What this lecture covers

This lecture focuses on using Excel’s functions and tools to develop numerical answers to specific data related questions. Our data detectives started this week with the whiff of a possible “crime” or issue for our company. We looked at some of the logic and reasons for using statistics to uncover hidden meaning in data as well as clues in the first lecture. We then moved on to look at how to examine and interpret meaning behind summary statistics (for location, consistency, probability, and location) and found that most value comes from comparing measures rather than simply examining them without any reference points. We are now moving to close the loop and provide you with some tools to summarize and condense data sets into meaningful summaries using Excel.

This lecture covers the detective tools available through Excel. If you are not familiar with Excel, you will be amazed at what it can do for us. If you are familiar with Excel, you might not know the statistical analytical power it has (at least that is what past classes have said). Side note – much of what we will cover with Excel provides an excellent starting point for classes in accounting, finance, and operations management (to name a few).

How do we start?

If you have not already done so, please download the Excel Student assignment file to your computer. This file is in the Required Resources link. If you have not loaded the analysis toolpak, please do that now as well. (See the BUS308 material sent out before the course started for instructions on how to do this. This material was sent to your school email address.)

Students in previous sections recommend this video on loading the Toolpak (note, this video continues on to show the use of descriptive statistics as well – not yet needed):

Video Link: http://www.youtube.com/watch?v=4_9vGqQaCFk

The lectures will use the data set provided in Lecture 1. As mentioned, this is similar to, but not identical to the data set you will use in the weekly homework assignments. A note about your homework. All the information we need to answer the weekly assignments – and, eventually find the answer to our mystery – is located in the Student Assignment file on the Data tab. You should download this file and save it on your computer for best results. The other best

practice is to NEVER manipulate the original data set found in the data tab. Doing so runs the risk of “messing” up the data relationships – the links between each of the variables to specific employees. For example, if you sort the gender variable by gender, we lose the link between which employee are male and female – an important piece of information. What we should do is to copy and paste the appropriate variable columns to the worksheets for each weekly assignment; even a couple of times if we need to.

◆ **WHAT TO DO**:
a - Decide whether each statement agrees with the Excel lecture text above. Answer yes or no for each and quote the words from the text that settle it.
(i) The data set used in the lectures is identical to the one used in the weekly homework.
(ii) The Excel Student assignment file can be found in the Required Resources link.
(iii) Students should sort the original data set on the data tab when preparing each weekly assignment.
b - Continue the Excel lecture text above, picking up after its final sentence.

◆ **INFORMATION SUPPLIED**:
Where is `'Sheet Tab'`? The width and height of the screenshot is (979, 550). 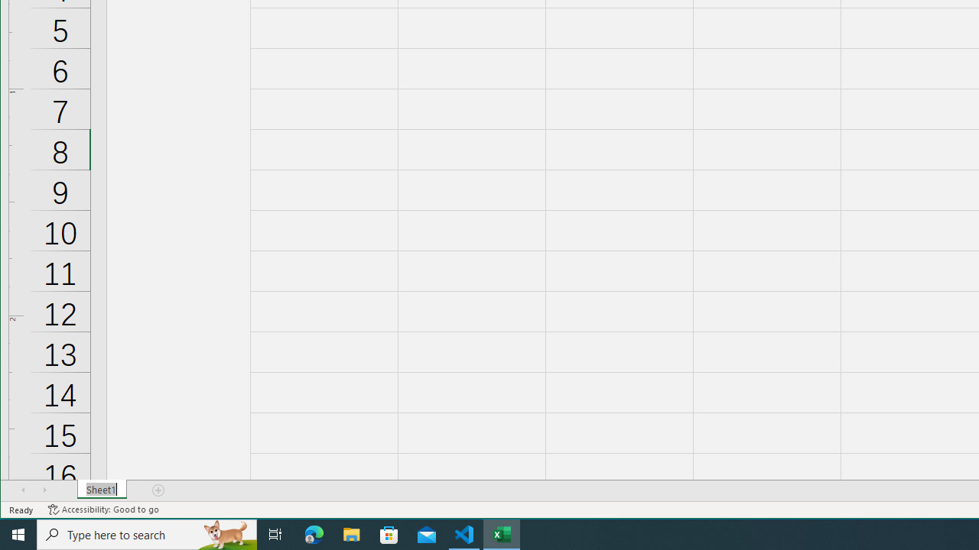 'Sheet Tab' is located at coordinates (101, 490).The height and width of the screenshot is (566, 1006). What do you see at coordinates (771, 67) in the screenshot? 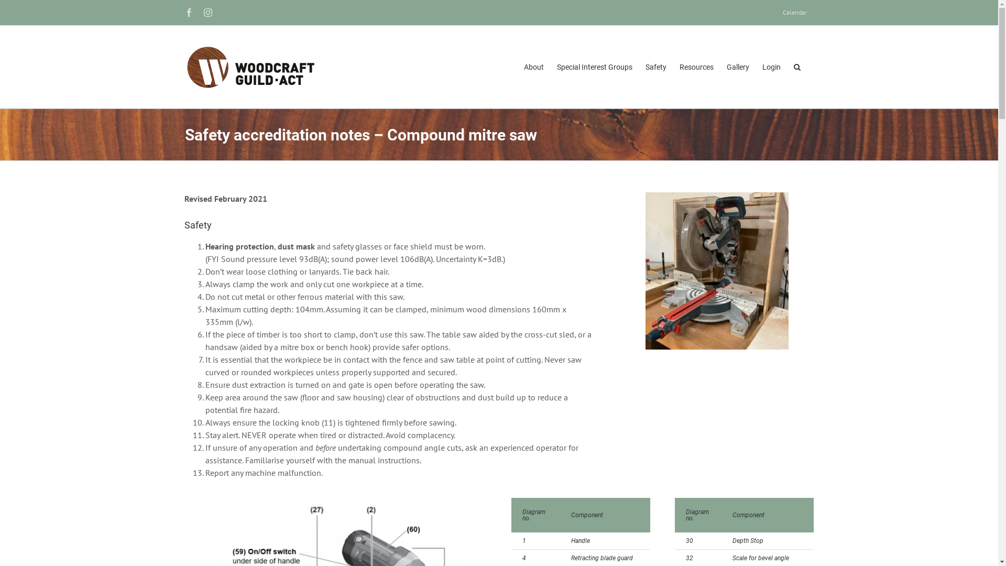
I see `'Login'` at bounding box center [771, 67].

◆ **REPLIES**:
a -
(i) No: "this is similar to, but not identical to the data set you will use in the weekly homework assignments"
(ii) Yes: "This file is in the Required Resources link."
(iii) No: "NEVER manipulate the original data set found in the data tab"

b -
Setting up the data

The first step in describing data, for both descriptive and inferential statistics, involves setting up the data so that Excel can access only the data variables you want to consider for each question. This is quite important for, as an old computing expression goes, GIGO (garbage in, garbage out). One key rule: Never mess with the original data set. Again, always copy and paste it to the work sheet rather than doing any work with the original data set. This way, if something goes wrong and the data gets lost or mixed up, we can always go back to the original.

In Excel, we can copy and paste data using either the CTRL-C and CTRL-V keys. First use the mouse to highlight the range you want to copy, then use CTRL-C (the CTRL and C key depressed at the same time). Then go to the worksheet and cell you want to place the data and use CTROL-VB to paste. For those not familiar with these approaches, here is a short (8:10 minutes) video on cutting and pasting data. (Note: for purposes of this video example, only a portion of each data range is used – this allows the sorting example to be shown more clearly. In the examples below and in your homework, use all 50 values.)

Video Link: https://screencast-o-matic.com/watch/cbQX3iII2K

(You might have to click on the arrow on the video to get it started and/or enlarge the viewing window)

Examples

Note: The following discussion will mirror the questions and activities that you will be asked to do in the Week 1 assignment. However, while you will be asked to analyze salary in the assignments, this example (and the others in the succeeding weeks) will focus on the second measure of pay, the compa-ratio. Remember, the data used in the lectures is from a different sample and therefore is not exactly the same as the data you will use in the assignments. However, the conclusions reached in each lecture example should be considered when you make your conclusions about what the data tells us each week.

Question 1: Summary Statistics

A suggestion, before starting with any question read all the parts and identify the variables needed. The first question asks for some descriptive statistics on the SALARY variable in the overall group, and then, in Part b, for male and female subgroup specific descriptive statistics.

Remember, your assignments work with Salary and these lecture examples work with Compa-ratios. So, whenever the lecture examples mentions “compa-ratio” you will be doing the

same thing only using “salary” in your assignments. (I know this is beginning to sound repetitive, but it is an issue with some students who use the compa-ratio in the homework and lose points for doing this.)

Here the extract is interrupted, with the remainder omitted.